Defenses to Section 5 or Other Competition Claims. The owner of an SEP will want to consider whether asserting a claim for an injunctive relief is worth the risk of antitrust scrutiny. However:

First, a "stand-alone" Section 5 claim may not be available where the FTC has not defined the principles that might limit what constitutes a violation. Uncertainty remains as how to determine when a licensee is unwilling to enter a license, whether the patent owner must have market power, whether the patent owner waived the right to seek an injunction, and what constitutes a F/RAND royalty. In response to its request for comments on the Google consent order, the FTC received a number of requests to set clearer standards in this area.

Second, liability may be prohibited by the Noerr doctrine, which is based on the First Amendment right to petition the government. Under Noerr, the federal antitrust laws cannot regulate private individuals from seeking anticompetitive action from the government, even if the individual intends to restrain trade as a result of the government action. In Apple v. Motorola Mobility,11 the court applied Noerr in dismissing federal and state unfair competition claims.

Stephen J. Elliott is a special counsel in the intellectual property litigation group at Sullivan & Cromwell.

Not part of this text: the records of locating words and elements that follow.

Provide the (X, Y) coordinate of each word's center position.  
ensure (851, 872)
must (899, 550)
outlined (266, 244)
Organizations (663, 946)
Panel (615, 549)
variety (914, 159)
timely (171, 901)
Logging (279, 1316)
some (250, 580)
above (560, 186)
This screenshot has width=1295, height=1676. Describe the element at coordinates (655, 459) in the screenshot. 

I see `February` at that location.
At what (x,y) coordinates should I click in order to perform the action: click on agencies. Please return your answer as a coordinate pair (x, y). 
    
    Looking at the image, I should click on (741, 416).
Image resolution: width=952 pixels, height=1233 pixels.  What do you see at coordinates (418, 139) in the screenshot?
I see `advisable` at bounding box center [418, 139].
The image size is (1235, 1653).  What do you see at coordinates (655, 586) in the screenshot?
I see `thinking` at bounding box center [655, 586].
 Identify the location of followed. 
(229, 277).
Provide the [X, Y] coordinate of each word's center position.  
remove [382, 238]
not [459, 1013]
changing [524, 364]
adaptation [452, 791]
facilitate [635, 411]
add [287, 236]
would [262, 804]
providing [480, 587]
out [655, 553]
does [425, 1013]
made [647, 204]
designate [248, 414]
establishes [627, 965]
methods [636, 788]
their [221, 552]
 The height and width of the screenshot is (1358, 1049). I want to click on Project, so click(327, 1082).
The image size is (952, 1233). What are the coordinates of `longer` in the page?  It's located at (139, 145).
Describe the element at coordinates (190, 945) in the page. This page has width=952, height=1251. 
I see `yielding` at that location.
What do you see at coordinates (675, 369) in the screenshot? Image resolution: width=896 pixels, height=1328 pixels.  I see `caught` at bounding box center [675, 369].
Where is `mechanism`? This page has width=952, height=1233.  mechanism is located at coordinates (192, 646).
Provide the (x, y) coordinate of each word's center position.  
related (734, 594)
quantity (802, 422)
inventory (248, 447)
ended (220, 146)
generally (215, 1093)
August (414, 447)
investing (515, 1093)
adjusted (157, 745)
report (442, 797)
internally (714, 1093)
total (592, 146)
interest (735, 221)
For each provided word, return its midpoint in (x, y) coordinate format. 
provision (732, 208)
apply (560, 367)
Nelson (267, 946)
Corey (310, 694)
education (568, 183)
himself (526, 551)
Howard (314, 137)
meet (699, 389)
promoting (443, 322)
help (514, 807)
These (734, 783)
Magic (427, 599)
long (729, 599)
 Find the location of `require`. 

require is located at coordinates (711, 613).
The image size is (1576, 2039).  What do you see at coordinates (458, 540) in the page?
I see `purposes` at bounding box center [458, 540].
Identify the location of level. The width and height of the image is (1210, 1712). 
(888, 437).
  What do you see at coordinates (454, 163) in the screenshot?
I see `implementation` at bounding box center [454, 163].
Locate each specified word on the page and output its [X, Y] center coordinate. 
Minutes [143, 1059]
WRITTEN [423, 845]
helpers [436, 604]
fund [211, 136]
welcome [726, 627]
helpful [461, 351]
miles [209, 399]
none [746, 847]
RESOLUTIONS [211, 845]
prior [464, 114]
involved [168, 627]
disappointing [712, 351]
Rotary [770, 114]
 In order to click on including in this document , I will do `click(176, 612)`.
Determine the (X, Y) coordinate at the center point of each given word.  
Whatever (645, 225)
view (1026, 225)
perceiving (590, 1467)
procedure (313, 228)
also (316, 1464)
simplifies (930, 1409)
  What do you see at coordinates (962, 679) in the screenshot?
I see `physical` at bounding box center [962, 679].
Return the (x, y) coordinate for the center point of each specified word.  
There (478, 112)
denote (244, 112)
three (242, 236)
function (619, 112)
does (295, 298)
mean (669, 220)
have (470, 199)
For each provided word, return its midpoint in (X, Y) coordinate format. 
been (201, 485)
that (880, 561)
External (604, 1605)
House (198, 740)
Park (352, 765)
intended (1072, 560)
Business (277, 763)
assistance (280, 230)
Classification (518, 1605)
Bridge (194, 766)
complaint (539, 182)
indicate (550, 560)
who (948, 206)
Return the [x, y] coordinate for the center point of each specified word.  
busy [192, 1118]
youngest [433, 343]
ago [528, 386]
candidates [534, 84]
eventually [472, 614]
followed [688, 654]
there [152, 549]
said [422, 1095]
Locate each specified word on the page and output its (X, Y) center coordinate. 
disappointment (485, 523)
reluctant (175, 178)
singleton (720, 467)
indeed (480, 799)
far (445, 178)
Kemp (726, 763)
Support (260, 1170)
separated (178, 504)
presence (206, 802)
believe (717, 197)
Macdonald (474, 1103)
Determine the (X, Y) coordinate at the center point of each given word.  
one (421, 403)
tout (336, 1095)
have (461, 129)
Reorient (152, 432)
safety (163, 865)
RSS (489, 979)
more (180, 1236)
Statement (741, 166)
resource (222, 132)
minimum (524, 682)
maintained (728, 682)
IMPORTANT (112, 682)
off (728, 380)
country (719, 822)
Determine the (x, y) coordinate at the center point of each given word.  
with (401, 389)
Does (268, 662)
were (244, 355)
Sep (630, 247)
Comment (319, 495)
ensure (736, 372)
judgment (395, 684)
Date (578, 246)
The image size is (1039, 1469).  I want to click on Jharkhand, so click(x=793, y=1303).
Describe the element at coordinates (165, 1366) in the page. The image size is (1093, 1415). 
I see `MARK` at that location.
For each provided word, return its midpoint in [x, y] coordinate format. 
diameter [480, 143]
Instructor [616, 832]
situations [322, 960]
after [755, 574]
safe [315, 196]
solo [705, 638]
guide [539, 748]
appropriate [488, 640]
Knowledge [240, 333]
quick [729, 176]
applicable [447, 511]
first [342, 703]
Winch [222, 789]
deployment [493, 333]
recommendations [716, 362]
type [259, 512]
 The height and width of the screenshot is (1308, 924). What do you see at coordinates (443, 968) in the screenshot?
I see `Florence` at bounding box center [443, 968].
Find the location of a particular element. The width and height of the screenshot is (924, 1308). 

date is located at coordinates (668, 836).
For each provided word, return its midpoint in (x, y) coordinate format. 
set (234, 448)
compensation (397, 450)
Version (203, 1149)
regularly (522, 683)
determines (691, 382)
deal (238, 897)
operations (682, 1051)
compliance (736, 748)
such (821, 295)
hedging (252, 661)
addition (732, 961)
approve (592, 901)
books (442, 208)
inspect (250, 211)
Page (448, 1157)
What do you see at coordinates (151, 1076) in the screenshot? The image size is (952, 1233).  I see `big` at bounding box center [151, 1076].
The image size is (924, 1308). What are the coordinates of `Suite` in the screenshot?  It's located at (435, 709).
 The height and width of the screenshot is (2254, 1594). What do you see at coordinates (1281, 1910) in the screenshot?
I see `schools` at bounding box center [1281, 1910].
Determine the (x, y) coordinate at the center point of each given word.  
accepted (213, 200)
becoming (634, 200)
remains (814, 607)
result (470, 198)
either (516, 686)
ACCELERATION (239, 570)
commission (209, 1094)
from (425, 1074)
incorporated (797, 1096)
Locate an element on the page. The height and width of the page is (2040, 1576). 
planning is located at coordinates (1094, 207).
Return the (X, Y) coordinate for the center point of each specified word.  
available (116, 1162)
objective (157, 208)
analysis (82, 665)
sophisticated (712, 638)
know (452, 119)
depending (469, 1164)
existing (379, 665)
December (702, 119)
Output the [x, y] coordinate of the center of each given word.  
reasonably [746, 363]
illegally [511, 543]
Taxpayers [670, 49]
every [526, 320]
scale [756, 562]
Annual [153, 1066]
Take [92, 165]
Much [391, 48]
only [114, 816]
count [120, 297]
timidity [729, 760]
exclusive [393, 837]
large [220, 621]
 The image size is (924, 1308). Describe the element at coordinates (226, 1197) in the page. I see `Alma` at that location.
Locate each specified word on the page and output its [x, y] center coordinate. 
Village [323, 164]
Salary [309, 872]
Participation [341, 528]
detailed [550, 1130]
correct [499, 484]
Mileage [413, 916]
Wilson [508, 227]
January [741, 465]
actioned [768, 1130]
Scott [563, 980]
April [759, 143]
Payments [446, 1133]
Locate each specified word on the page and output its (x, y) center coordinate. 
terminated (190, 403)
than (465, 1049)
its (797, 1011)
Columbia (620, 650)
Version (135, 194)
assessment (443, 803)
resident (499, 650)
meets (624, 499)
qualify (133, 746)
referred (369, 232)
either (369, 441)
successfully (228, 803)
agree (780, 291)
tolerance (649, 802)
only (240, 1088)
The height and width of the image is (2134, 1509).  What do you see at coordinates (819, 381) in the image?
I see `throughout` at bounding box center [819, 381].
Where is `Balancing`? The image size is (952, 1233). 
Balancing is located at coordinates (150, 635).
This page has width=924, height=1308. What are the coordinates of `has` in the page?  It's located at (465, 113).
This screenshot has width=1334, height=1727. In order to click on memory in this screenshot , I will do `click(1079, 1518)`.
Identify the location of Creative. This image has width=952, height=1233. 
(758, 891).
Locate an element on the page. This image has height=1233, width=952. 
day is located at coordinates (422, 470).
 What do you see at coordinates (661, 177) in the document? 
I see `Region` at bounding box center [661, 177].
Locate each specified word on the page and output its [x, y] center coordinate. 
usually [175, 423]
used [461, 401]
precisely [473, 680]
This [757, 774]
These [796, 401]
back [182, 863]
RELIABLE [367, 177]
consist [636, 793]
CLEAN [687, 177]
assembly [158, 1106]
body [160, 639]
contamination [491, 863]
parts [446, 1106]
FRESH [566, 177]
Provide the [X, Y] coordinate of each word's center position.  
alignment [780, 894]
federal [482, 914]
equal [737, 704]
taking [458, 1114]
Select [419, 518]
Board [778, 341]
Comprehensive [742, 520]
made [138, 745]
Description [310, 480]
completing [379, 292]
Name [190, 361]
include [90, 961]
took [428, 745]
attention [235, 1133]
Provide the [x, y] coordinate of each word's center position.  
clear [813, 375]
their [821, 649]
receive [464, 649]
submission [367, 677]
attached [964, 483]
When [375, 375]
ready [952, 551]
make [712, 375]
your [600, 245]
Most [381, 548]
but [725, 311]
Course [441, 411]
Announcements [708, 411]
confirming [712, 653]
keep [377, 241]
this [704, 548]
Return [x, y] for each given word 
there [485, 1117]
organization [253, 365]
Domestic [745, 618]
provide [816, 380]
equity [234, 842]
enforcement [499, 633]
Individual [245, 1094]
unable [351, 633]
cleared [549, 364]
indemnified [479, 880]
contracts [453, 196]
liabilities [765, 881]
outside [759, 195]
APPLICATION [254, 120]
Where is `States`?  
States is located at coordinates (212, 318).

He is a contributing author to "Pharmaceutical and Biotech Patent Law" (PLI 2008) and the "Patent Litigation Strategies Handbook" (ABA 2012 Supp.). He can be reached at elliotts@sullcrom.com.


1. 547 U.S. 388, 391 (2006).

2. 696 F.3d 872 (9th Cir. 2012).

3. 869 F.Supp.2d 901 (N.D. Ill. 2012).

4. No. 11-CV-179 (W.D. Wisc. Nov. 8, 2012).

5. FTC Docket No. C-4377.

6. FTC Docket No. 121-0120.

7. Case No: A3/2011/2018, Court of Appeal (Civil Div.) (2012).

8. Judgment in Samsung Electronics v. Apple, Docket No. 400367/HA ZA 11-2212 (Dist. Ct. The Hague March 14, 2012), ¶4.31.

9. 869 F.Supp.2d at 913. The district court in Motorola v. Microsoft held a one-week trial to determine an appropriate F/RAND royalty for Motorola’s H.264 SEPs in November 2012. No decision has yet been issued.

10. EC Guidelines on Horizontal Cooperation Agreements (2011), ¶ 289.

11. 2012 WL 3289835, at *12-14 (W.D. Wis. Aug. 10, 2012); Eastern Railroad Presidents Conf. v. Noerr Motor Freight, 365 U.S. 127 (1961).